María de los Remedios Unzué de Alvear (1862–1950) fue una destacada aristócrata y filántropa argentina, conocida por su vasta labor benéfica y su estatus como Marquesa y Condesa Pontificia

Nació en Buenos Aires el 21 de noviembre de 1862. Con el nombre de María de los Remedios Unzué Gutiérrez Capdevila, la bautizaron en la parroquia de San Miguel Arcángel el 27 de diciembre de ese año. Era hija de Saturnino Enrique Unzué y de Concepción Gutiérrez Capdevila.

Don Saturnino fue un poderoso hacendado. Un conspicuo representante de los estancieros, el grupo social de mayor poder y prestigio de la Argentina tradicional.
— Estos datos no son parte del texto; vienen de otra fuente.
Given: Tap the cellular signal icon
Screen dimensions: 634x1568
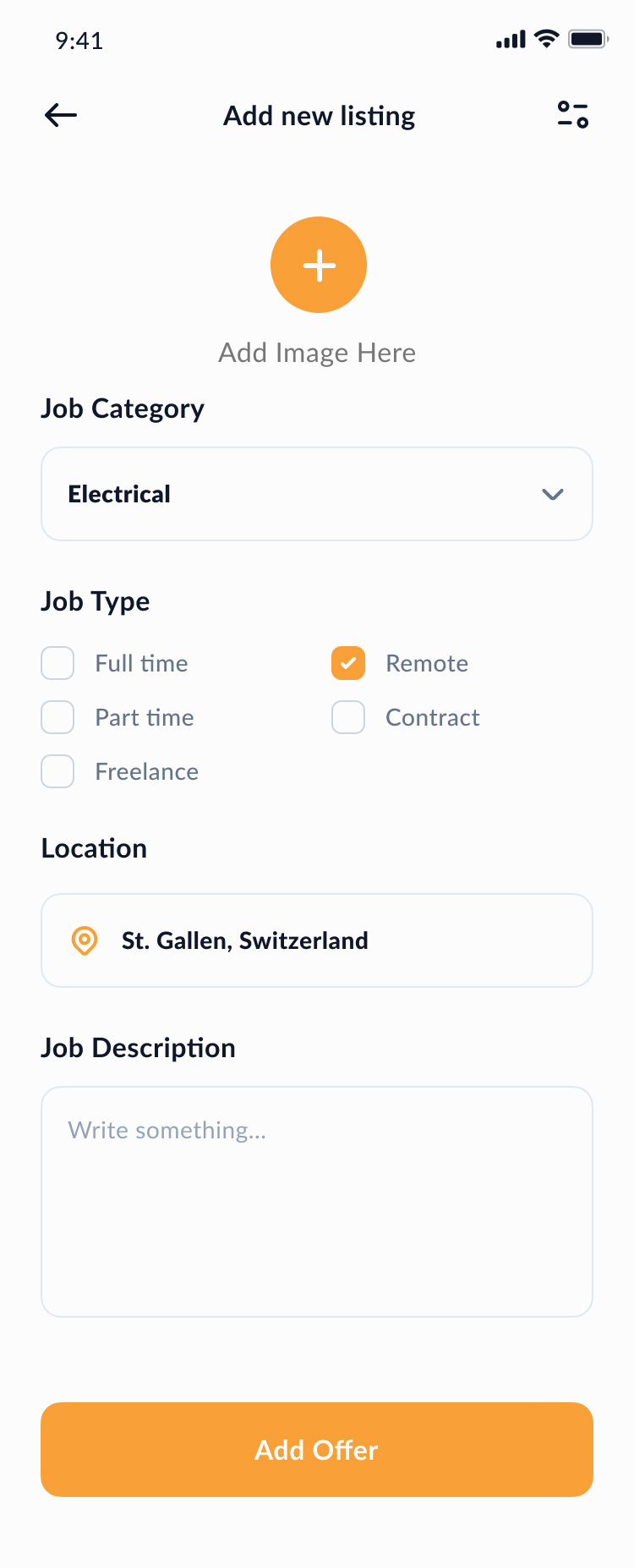Looking at the screenshot, I should click(x=511, y=40).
María se casa el 8 de julio de 1885. Su consorte es Ángel Torcuato de Alvear (hijo del primer intendente de Buenos Aires, Torcuato de Alvear), de quien enviudará, sin hijos, veinte años después. Una curiosa coincidencia con Mercedes Castellanos. Será cuñada del presidente Marcelo Torcuato de Alvear.

Su vida filantrópica

Dedicará su vida a la filantropía. Vivió en su palacio de la calle Alvear y su estancia en Rojas. Lamentablemente ambos edificios han sido demolidos. Trabajó incansablemente en la Sociedad de Beneficencia de Buenos Aires. Estuvo al frente de la comisión que organizó el Congreso Eucarístico Internacional de 1934. El primero en Sudamérica, al que asistió el secretario de Estado vaticano, cardenal Eugenio Pacelli. Quien luego sería el papa Pio XII.

Construyó gran cantidad de escuelas, el hospital de Rojas, delegaciones municipales. Junto a su hermana Concepción, impulsó la creación de este asilo-hospital en Mar del Plata (inaugurado en 1912) destinado a niñas de bajos recursos. Hoy funciona como un espacio cultural y social.

Durante la crisis de 1930, junto con sus empleados, se instalaba en los cruces de los caminos rurales para brindar alimento y abrigo a quienes se habían quedado sin trabajo en esos años. Por su contribución social y pecuniaria a las obras de la Iglesia Católica fue nombrada condesa pontificia.

Debido a que no tuvo descendencia directa, dedicó gran parte de su patrimonio a obras de caridad y donaciones:
Tras su fallecimiento, gran parte de sus bienes, incluido el Palacio San Jacinto en Rojas, pasaron a sus sobrinos (familia González Alzaga) antes de ser finalmente rematados.

Es recordada como una de las figuras centrales de la «sociedad de beneficencia» de la élite argentina de principios del siglo XX.

Santa Rosa de Lima

Es la donante de la basílica, de Santa Rosa de Lima en la ciudad. Allí se conserva el ascensor que usaba para ir a un balcón especial desde el cual presenciaba las ceremonias. Murió el 18 de enero de 1950. La cripta de Santa Rosa se encuentra la tumba María de los Remedios Unzué, allí se encuentra sepultada junto su esposo.